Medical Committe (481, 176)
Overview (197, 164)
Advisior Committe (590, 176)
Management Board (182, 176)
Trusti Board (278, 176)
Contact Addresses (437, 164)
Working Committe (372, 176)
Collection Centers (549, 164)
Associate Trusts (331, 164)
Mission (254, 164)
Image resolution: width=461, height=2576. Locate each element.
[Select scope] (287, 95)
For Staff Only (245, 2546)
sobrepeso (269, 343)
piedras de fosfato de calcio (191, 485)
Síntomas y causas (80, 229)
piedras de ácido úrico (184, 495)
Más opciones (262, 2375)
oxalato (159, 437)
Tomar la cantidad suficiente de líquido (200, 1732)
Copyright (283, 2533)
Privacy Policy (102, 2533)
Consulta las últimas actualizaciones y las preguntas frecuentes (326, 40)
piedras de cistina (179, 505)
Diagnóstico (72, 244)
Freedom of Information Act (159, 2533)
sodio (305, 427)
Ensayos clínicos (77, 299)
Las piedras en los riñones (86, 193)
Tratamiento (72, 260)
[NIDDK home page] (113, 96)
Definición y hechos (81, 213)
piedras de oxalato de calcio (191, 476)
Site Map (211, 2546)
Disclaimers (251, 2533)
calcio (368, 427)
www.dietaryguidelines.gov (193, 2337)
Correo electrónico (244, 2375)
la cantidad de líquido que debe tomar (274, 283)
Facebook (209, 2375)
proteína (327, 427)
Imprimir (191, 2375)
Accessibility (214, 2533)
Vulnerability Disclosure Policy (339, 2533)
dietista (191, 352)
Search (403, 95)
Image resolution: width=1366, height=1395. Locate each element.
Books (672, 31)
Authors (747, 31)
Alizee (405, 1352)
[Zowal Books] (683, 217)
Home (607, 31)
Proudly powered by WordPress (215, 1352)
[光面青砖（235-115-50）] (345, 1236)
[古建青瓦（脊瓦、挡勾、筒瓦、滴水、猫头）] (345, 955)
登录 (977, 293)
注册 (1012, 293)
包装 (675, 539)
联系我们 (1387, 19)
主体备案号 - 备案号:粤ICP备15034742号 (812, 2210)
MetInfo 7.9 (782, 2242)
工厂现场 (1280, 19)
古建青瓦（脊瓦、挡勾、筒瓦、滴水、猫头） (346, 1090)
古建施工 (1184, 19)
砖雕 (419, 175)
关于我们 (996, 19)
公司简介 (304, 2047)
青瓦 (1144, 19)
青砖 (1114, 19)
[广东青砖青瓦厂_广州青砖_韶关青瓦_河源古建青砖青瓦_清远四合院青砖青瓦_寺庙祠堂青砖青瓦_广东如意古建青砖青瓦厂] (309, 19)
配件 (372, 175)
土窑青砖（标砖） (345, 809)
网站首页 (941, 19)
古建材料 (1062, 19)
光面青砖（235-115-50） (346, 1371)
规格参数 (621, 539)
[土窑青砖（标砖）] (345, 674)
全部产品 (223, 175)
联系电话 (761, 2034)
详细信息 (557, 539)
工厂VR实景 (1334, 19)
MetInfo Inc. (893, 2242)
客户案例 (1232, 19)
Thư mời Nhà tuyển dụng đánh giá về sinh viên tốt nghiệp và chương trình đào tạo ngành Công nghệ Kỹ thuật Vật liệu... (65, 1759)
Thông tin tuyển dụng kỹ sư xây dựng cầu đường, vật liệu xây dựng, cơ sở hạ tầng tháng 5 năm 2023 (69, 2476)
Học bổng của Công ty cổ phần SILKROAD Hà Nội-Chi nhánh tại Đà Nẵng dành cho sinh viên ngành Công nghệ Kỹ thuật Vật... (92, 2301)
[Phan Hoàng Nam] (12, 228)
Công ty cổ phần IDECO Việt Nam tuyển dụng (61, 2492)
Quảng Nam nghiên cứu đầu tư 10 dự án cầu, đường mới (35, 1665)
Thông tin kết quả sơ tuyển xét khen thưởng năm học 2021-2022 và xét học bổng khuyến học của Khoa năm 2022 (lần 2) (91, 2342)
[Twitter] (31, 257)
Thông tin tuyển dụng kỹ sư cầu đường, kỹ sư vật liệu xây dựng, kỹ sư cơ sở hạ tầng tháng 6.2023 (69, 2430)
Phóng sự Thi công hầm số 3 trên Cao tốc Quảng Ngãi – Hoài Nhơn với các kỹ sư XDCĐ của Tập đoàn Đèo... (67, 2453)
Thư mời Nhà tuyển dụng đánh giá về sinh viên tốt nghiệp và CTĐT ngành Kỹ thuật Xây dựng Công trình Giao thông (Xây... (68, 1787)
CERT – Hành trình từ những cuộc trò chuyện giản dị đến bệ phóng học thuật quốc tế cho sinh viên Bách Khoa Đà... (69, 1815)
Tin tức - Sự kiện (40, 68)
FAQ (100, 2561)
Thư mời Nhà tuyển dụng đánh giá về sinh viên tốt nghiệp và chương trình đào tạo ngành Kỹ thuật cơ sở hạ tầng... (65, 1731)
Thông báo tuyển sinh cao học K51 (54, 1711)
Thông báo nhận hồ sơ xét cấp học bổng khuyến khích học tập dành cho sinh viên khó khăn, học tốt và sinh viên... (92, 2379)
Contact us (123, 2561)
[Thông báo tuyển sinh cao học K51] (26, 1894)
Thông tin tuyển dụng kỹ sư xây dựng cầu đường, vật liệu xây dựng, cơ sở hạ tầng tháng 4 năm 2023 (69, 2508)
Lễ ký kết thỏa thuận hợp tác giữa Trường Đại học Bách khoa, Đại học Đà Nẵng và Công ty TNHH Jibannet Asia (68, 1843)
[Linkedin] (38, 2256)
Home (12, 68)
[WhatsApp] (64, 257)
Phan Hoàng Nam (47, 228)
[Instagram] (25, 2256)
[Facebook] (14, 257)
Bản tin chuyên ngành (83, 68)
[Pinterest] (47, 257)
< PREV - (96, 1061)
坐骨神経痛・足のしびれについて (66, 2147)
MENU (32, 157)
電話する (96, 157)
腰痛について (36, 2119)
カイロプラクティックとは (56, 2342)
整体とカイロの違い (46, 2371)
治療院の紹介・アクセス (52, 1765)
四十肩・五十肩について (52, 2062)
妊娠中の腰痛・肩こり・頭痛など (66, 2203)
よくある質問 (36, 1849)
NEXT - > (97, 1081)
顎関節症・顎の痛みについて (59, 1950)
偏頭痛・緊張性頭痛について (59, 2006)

___

TRY IT – Without leaving anything out, repeat every entry shown above.

EXERCISE RESULT –
Medical Committe (481, 176)
Overview (197, 164)
Advisior Committe (590, 176)
Management Board (182, 176)
Trusti Board (278, 176)
Contact Addresses (437, 164)
Working Committe (372, 176)
Collection Centers (549, 164)
Associate Trusts (331, 164)
Mission (254, 164)
Image resolution: width=461, height=2576. Locate each element.
[Select scope] (287, 95)
For Staff Only (245, 2546)
sobrepeso (269, 343)
piedras de fosfato de calcio (191, 485)
Síntomas y causas (80, 229)
piedras de ácido úrico (184, 495)
Más opciones (262, 2375)
oxalato (159, 437)
Tomar la cantidad suficiente de líquido (200, 1732)
Copyright (283, 2533)
Privacy Policy (102, 2533)
Consulta las últimas actualizaciones y las preguntas frecuentes (326, 40)
piedras de cistina (179, 505)
Diagnóstico (72, 244)
Freedom of Information Act (159, 2533)
sodio (305, 427)
Ensayos clínicos (77, 299)
Las piedras en los riñones (86, 193)
Tratamiento (72, 260)
[NIDDK home page] (113, 96)
Definición y hechos (81, 213)
piedras de oxalato de calcio (191, 476)
Site Map (211, 2546)
Disclaimers (251, 2533)
calcio (368, 427)
www.dietaryguidelines.gov (193, 2337)
Correo electrónico (244, 2375)
la cantidad de líquido que debe tomar (274, 283)
Facebook (209, 2375)
proteína (327, 427)
Imprimir (191, 2375)
Accessibility (214, 2533)
Vulnerability Disclosure Policy (339, 2533)
dietista (191, 352)
Search (403, 95)
Image resolution: width=1366, height=1395. Locate each element.
Books (672, 31)
Authors (747, 31)
Alizee (405, 1352)
[Zowal Books] (683, 217)
Home (607, 31)
Proudly powered by WordPress (215, 1352)
[光面青砖（235-115-50）] (345, 1236)
[古建青瓦（脊瓦、挡勾、筒瓦、滴水、猫头）] (345, 955)
登录 (977, 293)
注册 (1012, 293)
包装 (675, 539)
联系我们 (1387, 19)
主体备案号 - 备案号:粤ICP备15034742号 (812, 2210)
MetInfo 7.9 (782, 2242)
工厂现场 (1280, 19)
古建青瓦（脊瓦、挡勾、筒瓦、滴水、猫头） (346, 1090)
古建施工 (1184, 19)
砖雕 (419, 175)
关于我们 (996, 19)
公司简介 (304, 2047)
青瓦 (1144, 19)
青砖 (1114, 19)
[广东青砖青瓦厂_广州青砖_韶关青瓦_河源古建青砖青瓦_清远四合院青砖青瓦_寺庙祠堂青砖青瓦_广东如意古建青砖青瓦厂] (309, 19)
配件 (372, 175)
土窑青砖（标砖） (345, 809)
网站首页 (941, 19)
古建材料 (1062, 19)
光面青砖（235-115-50） (346, 1371)
规格参数 (621, 539)
[土窑青砖（标砖）] (345, 674)
全部产品 (223, 175)
联系电话 (761, 2034)
详细信息 (557, 539)
工厂VR实景 (1334, 19)
MetInfo Inc. (893, 2242)
客户案例 (1232, 19)
Thư mời Nhà tuyển dụng đánh giá về sinh viên tốt nghiệp và chương trình đào tạo ngành Công nghệ Kỹ thuật Vật liệu... (65, 1759)
Thông tin tuyển dụng kỹ sư xây dựng cầu đường, vật liệu xây dựng, cơ sở hạ tầng tháng 5 năm 2023 (69, 2476)
Học bổng của Công ty cổ phần SILKROAD Hà Nội-Chi nhánh tại Đà Nẵng dành cho sinh viên ngành Công nghệ Kỹ thuật Vật... (92, 2301)
[Phan Hoàng Nam] (12, 228)
Công ty cổ phần IDECO Việt Nam tuyển dụng (61, 2492)
Quảng Nam nghiên cứu đầu tư 10 dự án cầu, đường mới (35, 1665)
Thông tin kết quả sơ tuyển xét khen thưởng năm học 2021-2022 và xét học bổng khuyến học của Khoa năm 2022 (lần 2) (91, 2342)
[Twitter] (31, 257)
Thông tin tuyển dụng kỹ sư cầu đường, kỹ sư vật liệu xây dựng, kỹ sư cơ sở hạ tầng tháng 6.2023 (69, 2430)
Phóng sự Thi công hầm số 3 trên Cao tốc Quảng Ngãi – Hoài Nhơn với các kỹ sư XDCĐ của Tập đoàn Đèo... (67, 2453)
Thư mời Nhà tuyển dụng đánh giá về sinh viên tốt nghiệp và CTĐT ngành Kỹ thuật Xây dựng Công trình Giao thông (Xây... (68, 1787)
CERT – Hành trình từ những cuộc trò chuyện giản dị đến bệ phóng học thuật quốc tế cho sinh viên Bách Khoa Đà... (69, 1815)
Tin tức - Sự kiện (40, 68)
FAQ (100, 2561)
Thư mời Nhà tuyển dụng đánh giá về sinh viên tốt nghiệp và chương trình đào tạo ngành Kỹ thuật cơ sở hạ tầng... (65, 1731)
Thông báo tuyển sinh cao học K51 (54, 1711)
Thông báo nhận hồ sơ xét cấp học bổng khuyến khích học tập dành cho sinh viên khó khăn, học tốt và sinh viên... (92, 2379)
Contact us (123, 2561)
[Thông báo tuyển sinh cao học K51] (26, 1894)
Thông tin tuyển dụng kỹ sư xây dựng cầu đường, vật liệu xây dựng, cơ sở hạ tầng tháng 4 năm 2023 (69, 2508)
Lễ ký kết thỏa thuận hợp tác giữa Trường Đại học Bách khoa, Đại học Đà Nẵng và Công ty TNHH Jibannet Asia (68, 1843)
[Linkedin] (38, 2256)
Home (12, 68)
[WhatsApp] (64, 257)
Phan Hoàng Nam (47, 228)
[Instagram] (25, 2256)
[Facebook] (14, 257)
Bản tin chuyên ngành (83, 68)
[Pinterest] (47, 257)
< PREV - (96, 1061)
坐骨神経痛・足のしびれについて (66, 2147)
MENU (32, 157)
電話する (96, 157)
腰痛について (36, 2119)
カイロプラクティックとは (56, 2342)
整体とカイロの違い (46, 2371)
治療院の紹介・アクセス (52, 1765)
四十肩・五十肩について (52, 2062)
妊娠中の腰痛・肩こり・頭痛など (66, 2203)
よくある質問 (36, 1849)
NEXT - > (97, 1081)
顎関節症・顎の痛みについて (59, 1950)
偏頭痛・緊張性頭痛について (59, 2006)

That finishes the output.